In Kastamonu pastirma is preserved with and without an orange coating of ground seasonings -- garlic, fenugreek and paprika -- called cemen. The former is eaten as is while the latter is cooked into etli ekmek (which is then known as pastirmali ekmek), stewed with vegetables, or pan-fried with eggs.
Monday is beef delivery day in Kastamonu's pastirma/butcher area. Early in the morning we spotted men dressed in blood red uniforms unloading huge sides of beef from a truck. We followed them through a maze of passageways to a butcher shop, where we drank tea (of course) and chatted a bit with the shop's owner..
Kastamonu native Bayram Sari has owned his butcher shop, where he sells beef and his own pastirma and sucuk (sausage), for a little over 15 years. The enormous sides of beef hanging in his window are from Simmental, a breed of dairy and beef cow that can weigh up to 400+ kilos.
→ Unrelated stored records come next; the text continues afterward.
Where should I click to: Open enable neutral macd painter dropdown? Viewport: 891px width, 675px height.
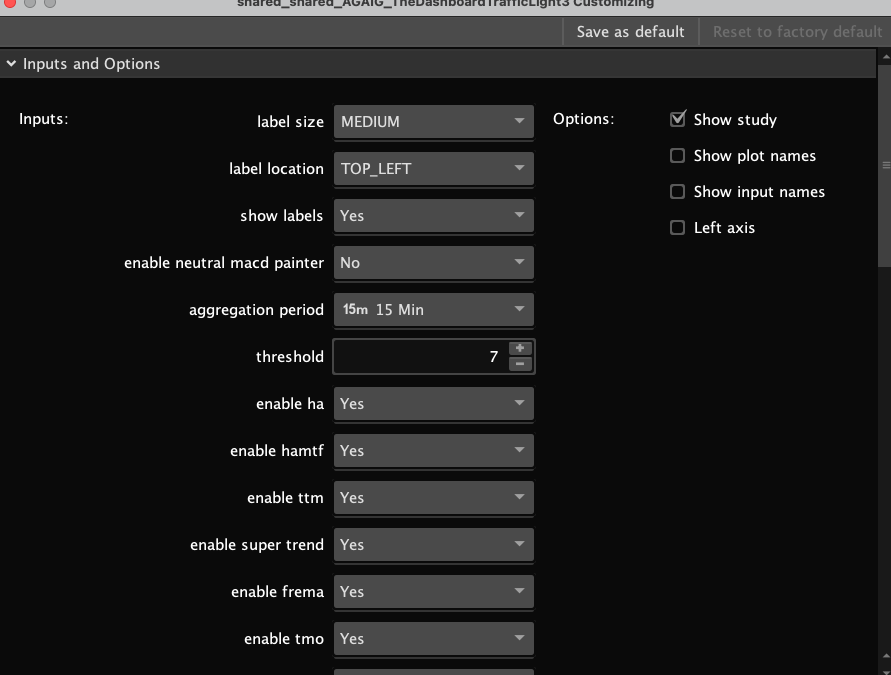(x=433, y=263)
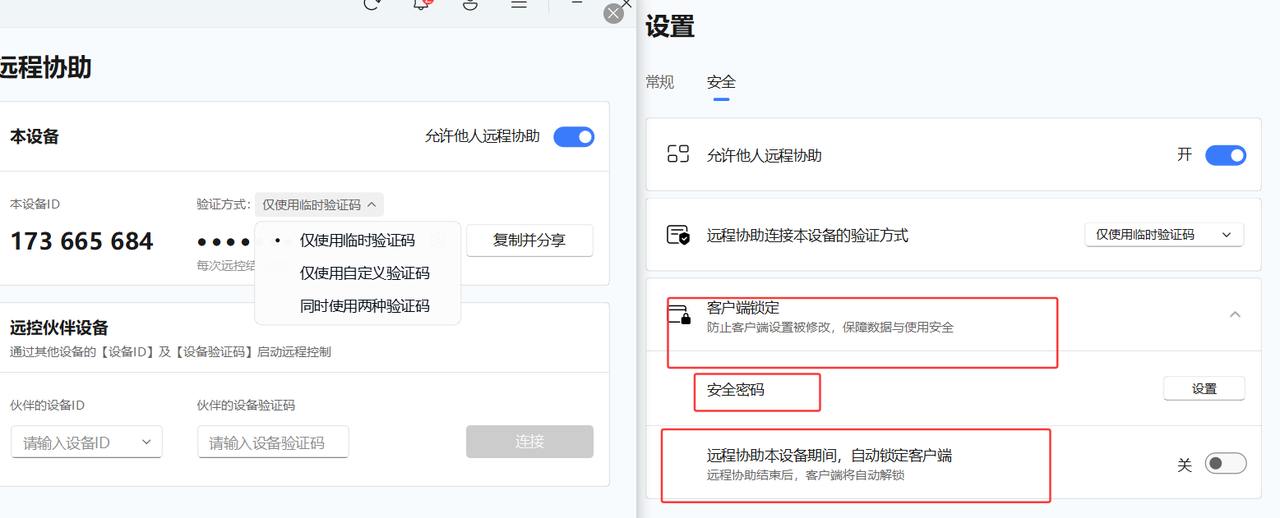
Task: Toggle 允许他人远程协助 switch in 本设备 panel
Action: tap(574, 137)
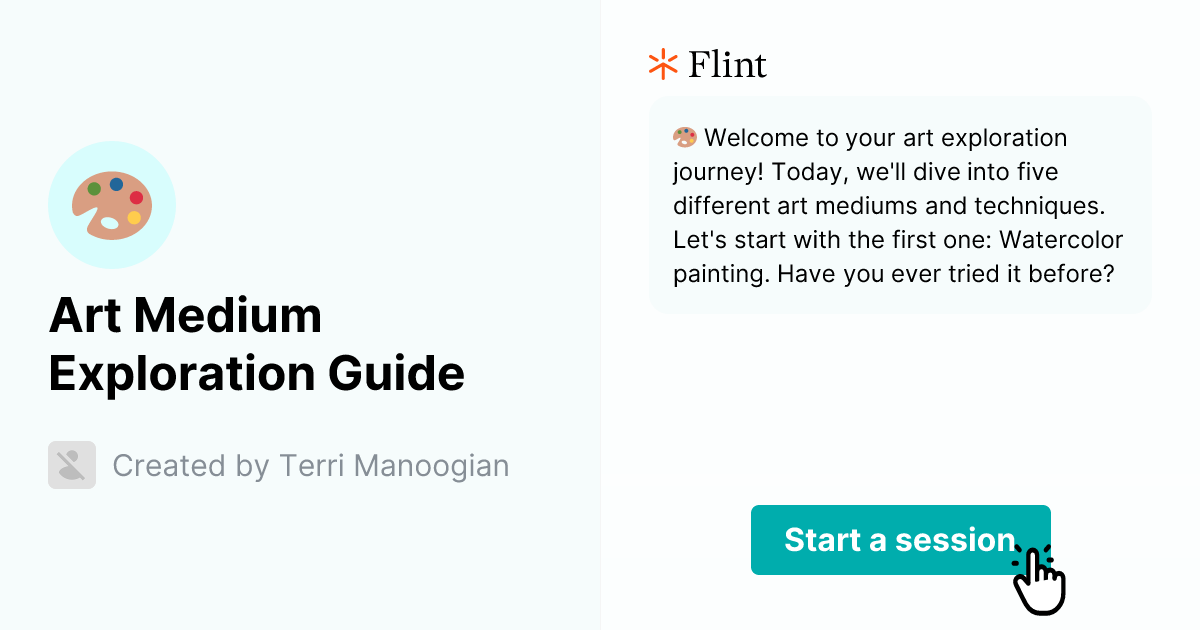Click the Created by Terri Manoogian link

pos(311,465)
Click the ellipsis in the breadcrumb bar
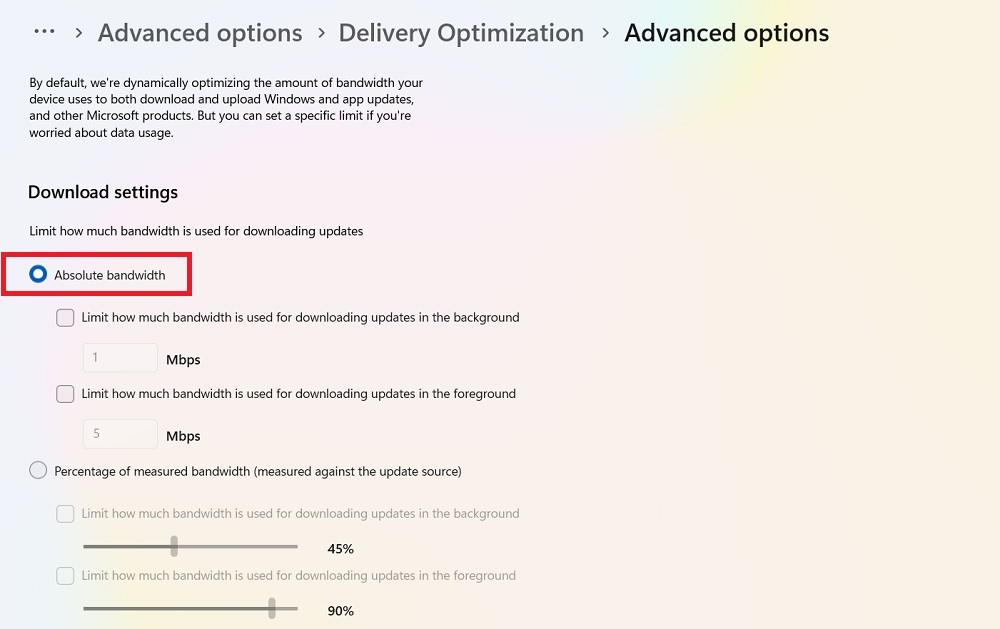 (44, 32)
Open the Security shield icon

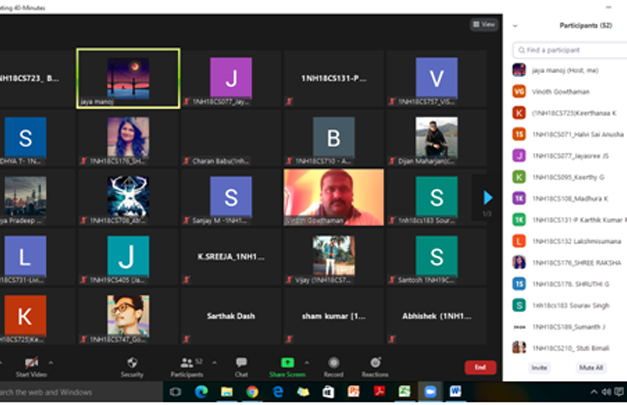point(132,362)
Bayram Bey makes his pastirma in a "secret" location about 45 minutes from downtown, he says. Curing is done from September to November, after summer has well and truly finished but before the worst of Kastamonu's bitter winter begins. To make the pastirma, beef loin and flank are rubbed with salt and air dried it for one to two months; the cemen coating is added after the meat is dried. Kastamonulu love their pastirma -- Bayram Bey figures he sells about 1.5 to 2 tons of the cured meat every year.
"That's no good," he said, pointing to a bag in my lap bearing the name of a pastirma shop next to the truck from which Bayram Bey's carcasses were being unloaded. "You have to try my pastirma!"
He had his shop assistant shave us a couple hundreds grams off a hunk in the display case. It was indeed delicious: not quite as dry as bresaola, supple and rich in flavor, tasting of beef first and then of garlic and spices. He also gifted us a few links of delicious sucuk which, with their hit of cumin, had me wishing for a soft corn tortilla. Go figure.
It's fair to say that when it comes to curing meat Bayram Bey is a maestro. After bidding him "Gorusuruz" (See you again -- and we will) we headed back to our hotel and packed our car for the drive to the coast.
We tucked the pastirma and sucuk into a bag with other edible souvenirs of Kastamonu -- sour plum fruit leather, "black" bulgur (coarse bulgur made from emmer, aka farro -- one of the province's specialty crops) and freshly harvested walnuts. Halfway to Inebolu the sun came out and we made an impromptu pitstop at cafe perched on a hilltop, where we refueled with tea, bread and Bayram Bey's pastirma (opening photo).